A research group at KAIST presented a novel biosensor which can produce diverse, high-level microbial cell factories. The biosensor monitors the concentration of products and even intermediates when new strains are being developed. This strategy provides a new platform for manufacturing diverse natural products from renewable resources. The team succeeded in creating four natural products of high-level pharmaceutical importance with this strategy.
Malonyl-CoA is a major building block for many value-added chemicals including diverse natural products with pharmaceutical importance. However, due to the low availability of malonyl-CoA in bacteria, many malonyl-CoA-derived natural products have been produced by chemical synthesis or extraction from natural resources that are harmful to the environment and are unsustainable. For the sustainable biological production of malonyl-CoA-derived natural products, increasing the intracellular malonyl-CoA pool is necessary. To this end, the development of a robust and efficient malonyl-CoA biosensor was required to monitor the concentration of intracellular malonyl-CoA abundance as new strains are developed.
Metabolic engineering researchers at KAIST addressed this issue. This research reports the development of a simple and robust malonyl-CoA biosensor by repurposing a type III polyketide synthase (also known as RppA), which produces flaviolin, a colorimetric indicator of malonyl-CoA. Subsequently, the RppA biosensor was used for the rapid and efficient colorimetric screening of gene manipulation targets enabling enhanced malonyl-CoA abundance. The screened beneficial gene targets were employed for the high-level production of four representative natural products derived from malonyl-CoA. Compared with the previous strategies, which were expensive and time-consuming, the new biosensor could be easily applied to industrially relevant bacteria including Escherichia coli, Pseudomonas putida, and Corynebacterium glutamicum to enable a one-step process.
The study employs synthetic small regulatory RNA (sRNA) technology to rapidly and efficiently reduce endogenous target gene expression for improved malonyl-CoA production. The researchers constructed an E. coli genome-scale synthetic sRNA library targeting 1,858 genes covering all major metabolic genes in E. coli. This library was employed with the RppA biosensor to screen for gene targets which are believed to be beneficial for enhancing malonyl-CoA accumulation upon their expression knockdown.

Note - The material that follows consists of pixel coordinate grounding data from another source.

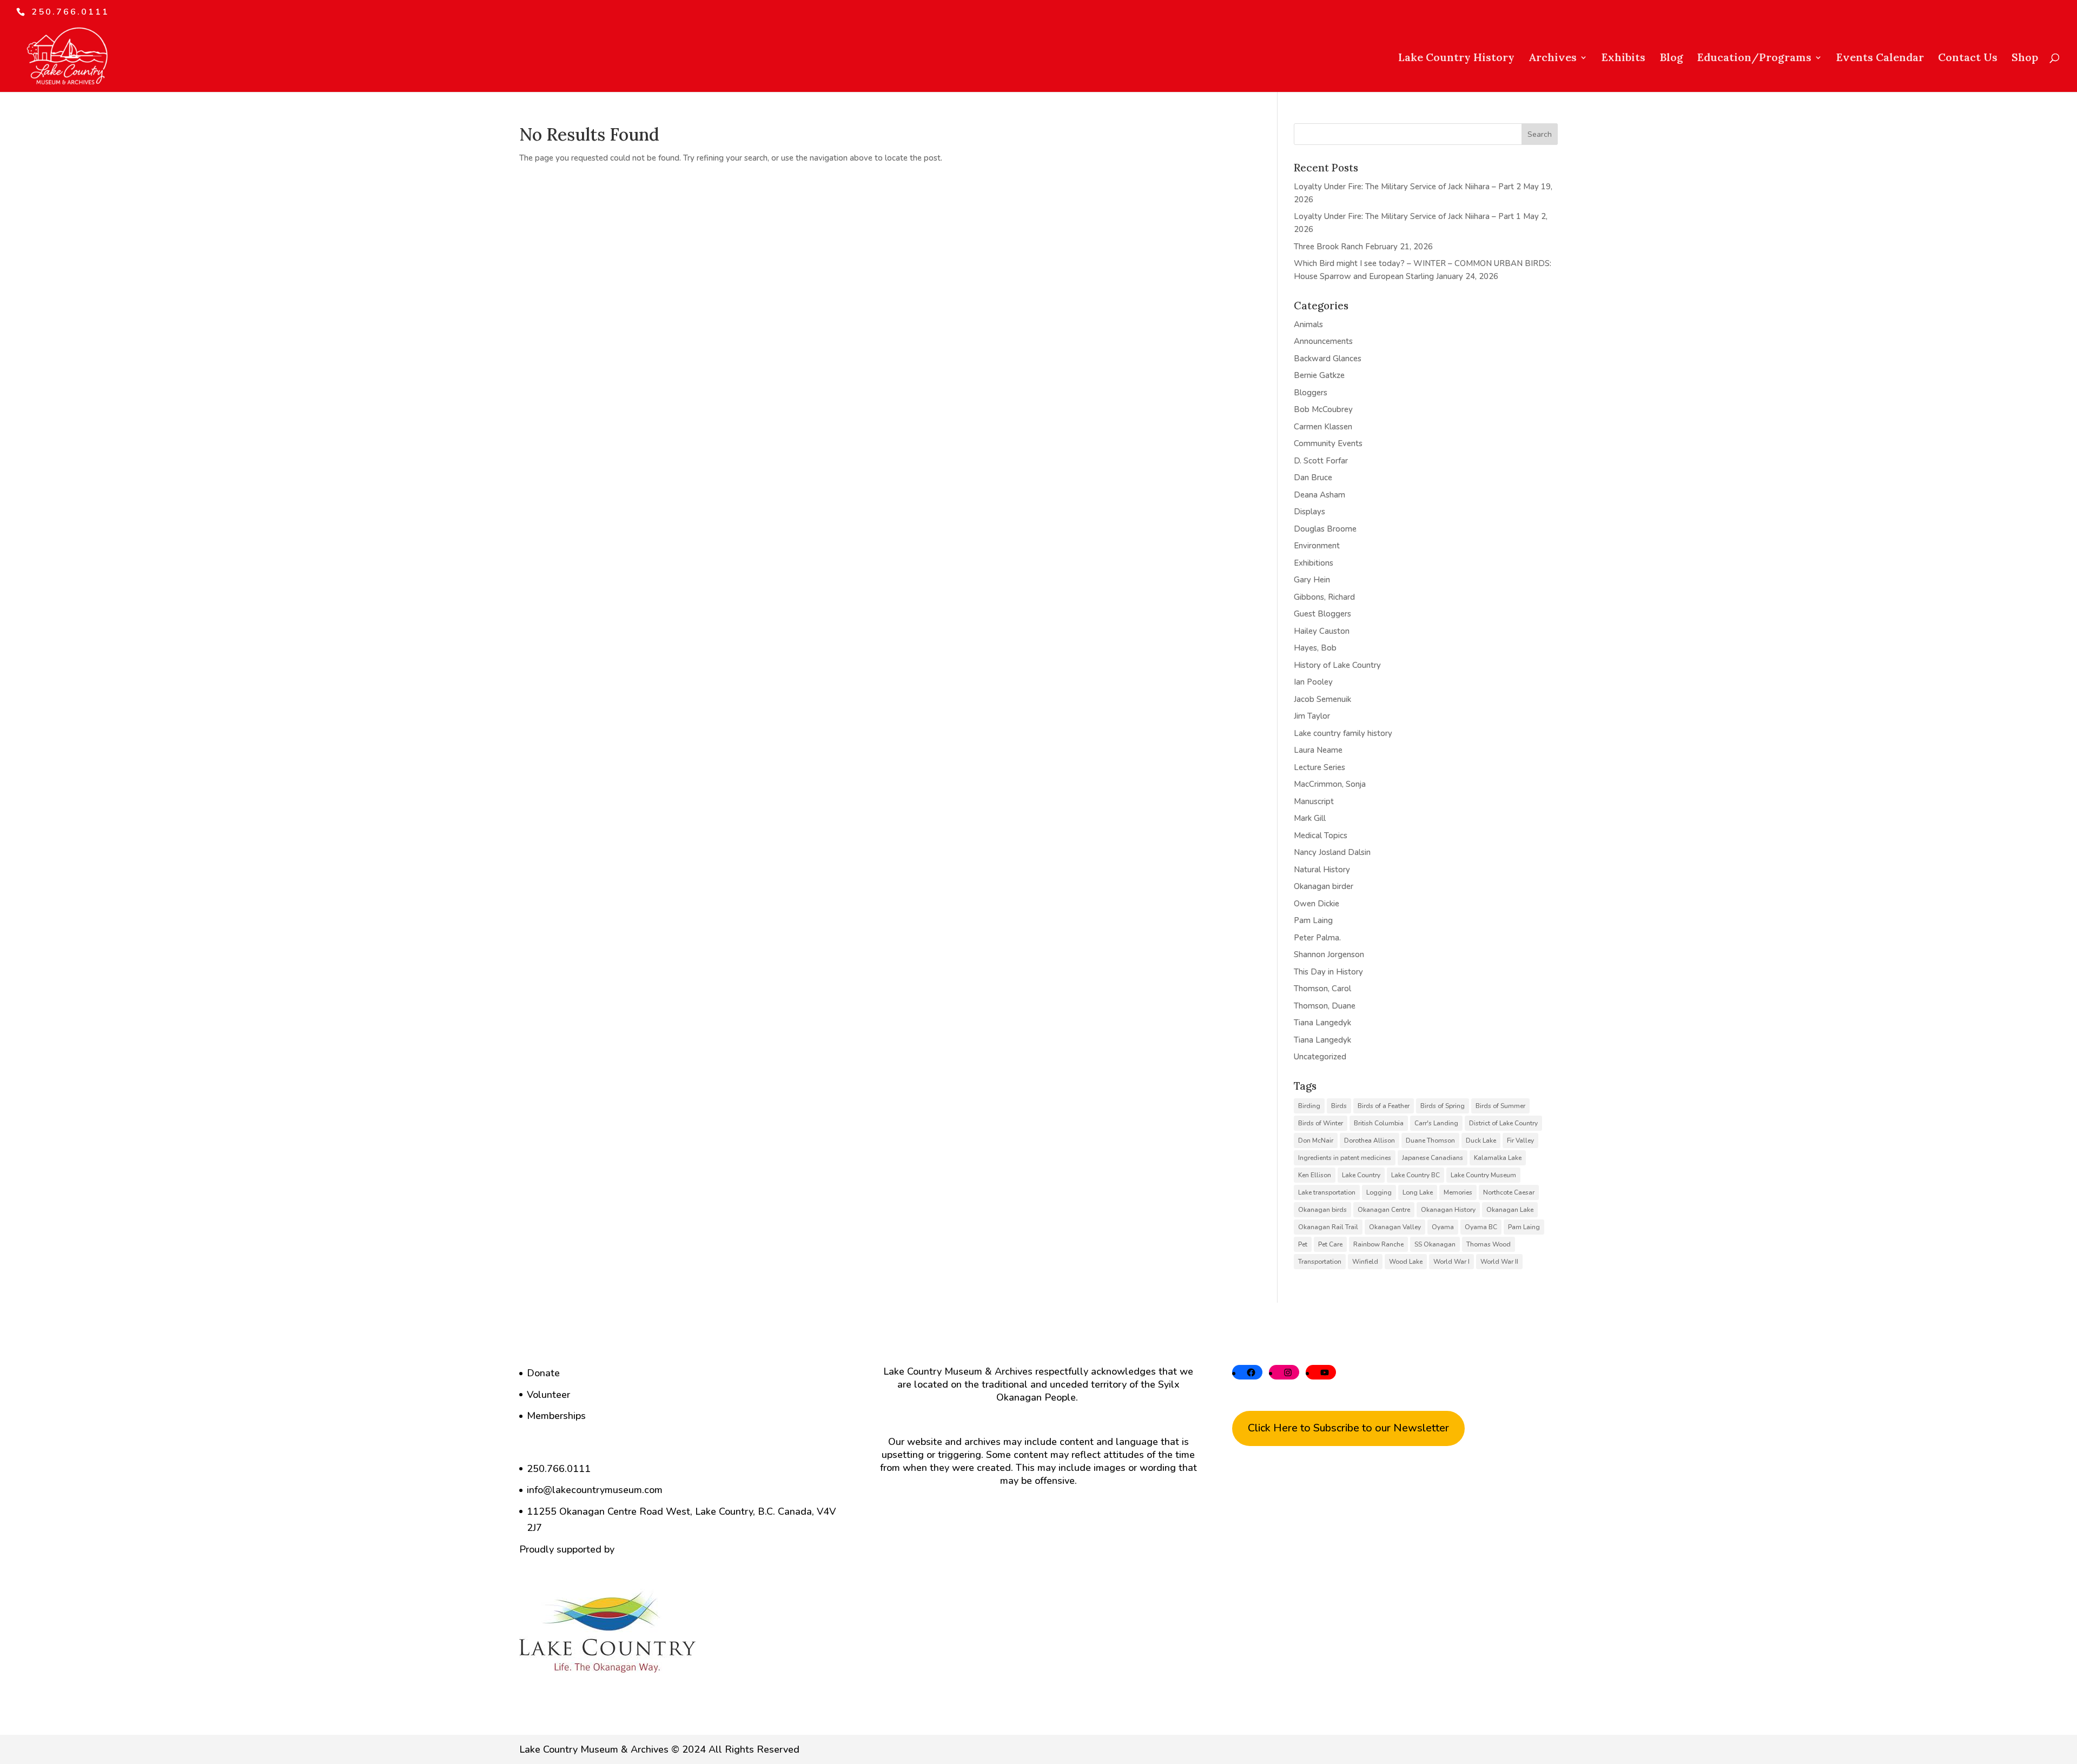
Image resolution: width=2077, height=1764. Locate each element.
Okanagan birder (1323, 886)
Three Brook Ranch (1328, 246)
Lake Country (1361, 1175)
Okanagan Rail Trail (1328, 1227)
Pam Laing (1313, 920)
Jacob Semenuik (1322, 699)
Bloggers (1310, 392)
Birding (1309, 1106)
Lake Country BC (1415, 1175)
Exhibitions (1313, 563)
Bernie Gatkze (1319, 375)
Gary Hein (1312, 579)
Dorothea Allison (1369, 1140)
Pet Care (1330, 1244)
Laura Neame (1318, 750)
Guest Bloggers (1322, 613)
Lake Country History (1456, 59)
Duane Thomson (1430, 1140)
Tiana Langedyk (1322, 1022)
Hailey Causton (1322, 631)
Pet (1302, 1244)
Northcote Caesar (1508, 1192)
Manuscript (1314, 801)
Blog (1671, 59)
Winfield (1365, 1261)
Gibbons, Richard (1324, 597)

From this colorimetric screening, 14 gene targets were selected, all of which were successful at significantly increasing the production of four natural products (6-methylsalicylic acid, aloesone, resveratrol, and naringenin). Although specific examples are demonstrated in E. coli as a host, the researchers showed that the biosensor is also functional in P. putida and C. glutamicum, industrially important representative gram-negative and gram-positive bacteria, respectively. The malonyl-CoA biosensor developed in this research will serve as an efficient platform for the rapid development of strains capable of producing natural products crucial for the pharmaceutical, chemical, cosmetics, and food industries.
An important aspect of this work is that the high-performance strains constructed in this research were developed rapidly and easily by utilizing the simple approach of colorimetric screening, without involving extensive metabolic engineering approaches. 6-Methylsalicylic acid (an antibiotic) could be produced to the highest titer reported for E. coli, and the microbial production of aloesone (a precursor of aloesin, an anti-inflammatory agent/whitening agent) was achieved for the first time.
“A sustainable process for producing diverse natural products using renewable resources is of great interest. This study represents the development of a robust and efficient malonyl-CoA biosensor generally applicable to a wide range of industrially important bacteria. The capability of this biosensor for screening a large library was demonstrated to show that the rapid and efficient construction of high-performance strains is feasible. This research will be useful for further accelerating the development process of strains capable of producing valuable chemicals to industrially relevant levels,” said Distinguished Professor Sang Yup Lee of the Department of Chemical and Biomolecular Engineering, who led the research.